García-Barrios Guillermo, Robles-Zazueta Carlos A, Montesinos-López Abelardo, Montesinos-López Osval A, Reynolds Matthew P, Dreisigacker Susanne, Carrillo-Salazar José A, Acevedo-Siaca Liana G, Guerra-Lugo Margarita, Thompson Gilberto, Pecina-Martínez José A, Crossa José
Graduate Program in Genetic Resources and Productivity, Colegio de Postgraduados, Texcoco, Estado de Mexico, Mexico.
International Maize and Wheat Improvement Center (CIMMYT), Texcoco, Estado de Mexico, Mexico.
Plant Genome. 2025 Sep;18(3):e70110. doi: 10.1002/tpg2.70110.

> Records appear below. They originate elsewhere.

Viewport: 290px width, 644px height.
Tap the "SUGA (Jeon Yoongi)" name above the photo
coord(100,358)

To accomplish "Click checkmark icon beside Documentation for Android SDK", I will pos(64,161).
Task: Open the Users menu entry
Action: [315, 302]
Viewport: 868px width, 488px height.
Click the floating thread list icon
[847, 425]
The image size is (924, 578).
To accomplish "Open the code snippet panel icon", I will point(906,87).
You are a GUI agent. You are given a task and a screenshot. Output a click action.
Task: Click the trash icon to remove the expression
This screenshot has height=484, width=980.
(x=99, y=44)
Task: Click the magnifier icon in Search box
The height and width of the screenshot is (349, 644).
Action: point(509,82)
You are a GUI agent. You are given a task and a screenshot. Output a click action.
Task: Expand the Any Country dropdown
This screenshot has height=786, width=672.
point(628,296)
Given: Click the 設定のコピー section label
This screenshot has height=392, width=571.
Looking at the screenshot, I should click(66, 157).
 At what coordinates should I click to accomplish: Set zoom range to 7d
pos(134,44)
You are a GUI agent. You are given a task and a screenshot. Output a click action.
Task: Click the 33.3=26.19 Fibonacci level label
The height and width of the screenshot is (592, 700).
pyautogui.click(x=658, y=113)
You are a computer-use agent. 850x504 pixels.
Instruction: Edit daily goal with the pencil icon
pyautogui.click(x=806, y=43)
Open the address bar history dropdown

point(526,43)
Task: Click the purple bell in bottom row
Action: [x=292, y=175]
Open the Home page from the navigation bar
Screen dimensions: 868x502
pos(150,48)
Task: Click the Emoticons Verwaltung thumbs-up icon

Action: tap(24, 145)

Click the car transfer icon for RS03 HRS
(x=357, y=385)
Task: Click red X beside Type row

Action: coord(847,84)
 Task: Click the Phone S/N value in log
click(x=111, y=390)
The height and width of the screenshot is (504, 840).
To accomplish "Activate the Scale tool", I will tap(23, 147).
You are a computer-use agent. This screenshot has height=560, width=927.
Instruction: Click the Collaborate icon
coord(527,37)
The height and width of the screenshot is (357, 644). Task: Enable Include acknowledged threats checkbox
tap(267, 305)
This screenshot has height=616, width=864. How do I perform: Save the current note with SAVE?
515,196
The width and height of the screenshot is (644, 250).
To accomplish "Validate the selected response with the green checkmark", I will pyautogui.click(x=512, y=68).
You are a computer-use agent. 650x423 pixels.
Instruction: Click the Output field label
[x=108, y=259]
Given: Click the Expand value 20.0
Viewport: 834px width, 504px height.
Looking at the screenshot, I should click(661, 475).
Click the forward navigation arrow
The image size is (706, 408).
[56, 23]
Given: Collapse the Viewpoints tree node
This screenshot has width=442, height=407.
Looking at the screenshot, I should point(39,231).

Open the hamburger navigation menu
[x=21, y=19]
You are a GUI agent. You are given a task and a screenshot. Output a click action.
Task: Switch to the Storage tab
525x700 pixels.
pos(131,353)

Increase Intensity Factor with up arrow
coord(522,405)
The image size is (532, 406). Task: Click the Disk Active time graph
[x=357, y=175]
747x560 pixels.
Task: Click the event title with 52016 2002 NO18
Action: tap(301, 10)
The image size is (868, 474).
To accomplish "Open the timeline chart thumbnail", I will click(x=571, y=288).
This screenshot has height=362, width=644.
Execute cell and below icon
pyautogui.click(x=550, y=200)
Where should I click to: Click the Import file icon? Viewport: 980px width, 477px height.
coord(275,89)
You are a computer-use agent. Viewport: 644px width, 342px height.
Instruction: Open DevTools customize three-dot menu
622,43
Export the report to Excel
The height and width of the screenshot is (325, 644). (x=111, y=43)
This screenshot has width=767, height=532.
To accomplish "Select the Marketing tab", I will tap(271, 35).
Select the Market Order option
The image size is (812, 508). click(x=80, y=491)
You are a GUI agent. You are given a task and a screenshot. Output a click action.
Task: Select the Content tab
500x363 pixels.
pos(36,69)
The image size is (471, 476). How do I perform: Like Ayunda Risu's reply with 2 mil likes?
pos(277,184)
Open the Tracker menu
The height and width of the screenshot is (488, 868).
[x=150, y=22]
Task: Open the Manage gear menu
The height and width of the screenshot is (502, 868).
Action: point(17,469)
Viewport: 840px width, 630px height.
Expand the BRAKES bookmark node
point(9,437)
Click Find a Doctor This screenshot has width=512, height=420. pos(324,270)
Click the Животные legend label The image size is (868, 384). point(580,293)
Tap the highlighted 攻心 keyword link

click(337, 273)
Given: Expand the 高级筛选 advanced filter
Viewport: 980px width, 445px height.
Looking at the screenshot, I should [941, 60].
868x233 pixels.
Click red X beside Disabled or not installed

Genomic selection is an extension of marker-assisted selection by leveraging thousands of molecular markers distributed across the genome to capture the maximum possible proportion of the genetic variance underlying complex traits. In this study, genomic prediction models were developed by integrating phenological, physiological, and high-throughput phenotyping traits to predict grain yield in bread wheat (Triticum aestivum L.) under three environmental conditions: irrigation, drought stress, and terminal heat stress. Model performance was evaluated using both five-fold cross-validation and leave-one-environment-out (LOEO) schemes. Under five-fold cross-validation, the model incorporating vegetation indices derived from spectral datasets from the grain-filling phase achieved the highest accuracy. In LOEO validation, the model that included days to heading performed best under irrigation, whereas under drought stress, the model utilizing vegetation indices from the vegetative stage showed the highest accuracy. Under terminal heat stress, three models performed best: one incorporating genotype by environment interaction, one using vegetation indices during the vegetative stage, and one integrating spectral reflectance data from both the vegetative and grain-filling phases. Although incorporating multiple covariates can improve prediction accuracy or reduce the normalized root mean square error, using an extended model with all available covariates is not recommended due to the marginal predictive accuracy gains, increases in phenotyping, costs and complexity of data collection analysis. Overall, our findings show the importance of tailored phenomic inputs to specific environmental contexts to optimize genomic prediction of wheat yield.
基因组选择是标记辅助选择的一种扩展,它利用分布在基因组中的数千个分子标记,以捕获复杂性状潜在遗传变异的最大可能比例。在本研究中,通过整合物候、生理和高通量表型性状,开发了基因组预测模型,以预测面包小麦(Triticum aestivum L.)在三种环境条件下的籽粒产量:灌溉、干旱胁迫和拔节期高温胁迫。使用五折交叉验证和留一环境法(LOEO)方案评估模型性能。在五折交叉验证中,纳入灌浆期光谱数据集衍生植被指数的模型获得了最高精度。在LOEO验证中,包含抽穗天数的模型在灌溉条件下表现最佳,而在干旱胁迫下,利用营养生长期植被指数的模型显示出最高精度。在拔节期高温胁迫下,三个模型表现最佳:一个纳入基因型与环境互作,一个使用营养生长期的植被指数,一个整合营养期和灌浆期的光谱反射数据。虽然纳入多个协变量可以提高预测精度或降低归一化均方根误差,但由于边际预测精度提高、表型分析增加、成本上升以及数据收集分析的复杂性,不建议使用包含所有可用协变量的扩展模型。总体而言,我们的研究结果表明,针对特定环境背景定制表型组输入对于优化小麦产量的基因组预测至关重要。